Titled, “She’s No Angel: Cameron Diaz,” the Internet version of the video features the actress long before she hit super stardom with blockbuster hits like, "There's Something About Mary" and “Charlie’s Angels.”

In the video, Diaz is seen topless in S&M garb with another scantily clad female and a loin-clothed male. The tape was shot by cameraman John Rutter when Diaz, now 31, was a 19-year-old aspiring actress. The 30-minute video also consists of outtakes taped during a Rutter photo shoot.

Diaz and Rutter have been battling over rights to the tape for nearly a year and on July 9, Diaz and her attorney from Los Angeles-based law firm Lavely & Singer sent a cease-and-desist letter to the owners of Scandal-inc.com, the Caribbean-based website that first posted the footage of Diaz for $39.95 per download.

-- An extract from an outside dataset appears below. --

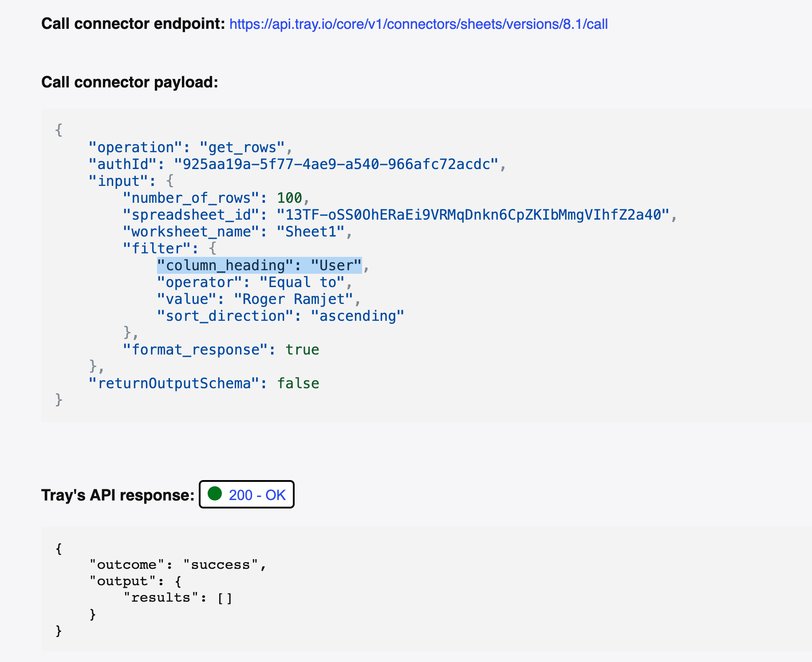
Task: Click the "filter" key in the payload
Action: pos(158,248)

Rutter was originally thought to be associated with Scandal-Inc., although he has strongly denied any affiliation.

However, according to an insider source, Warshavsky, who is responsible for releasing the Pamela Anderson-Tommy Lee sex tape over the Internet in 1997, is somehow involved.

“My own research reveals that the offshore people involved with the Cameron video are tied to Seth,” the source told XBiz, requesting anonymity. “I can’t say how he’s involved. I found out through emails, anonymous tips, going back and forth."

The well-connected source claimed to be in contact with Warshavsky in Thailand, where he has reportedly been living since leaving the U.S. in 2002. An XBiz effort to contact Warshavsky was unsuccessful.

According to the Fox News Channel’s website, in September 2003, Rutter, was charged with felony counts of alleged extortion against Diaz, attempted grand theft, perjury and forgery.

“Some of the guys [reputedly involved with the Diaz video] are offshore, and you can’t do anything about them,” the source told XBiz.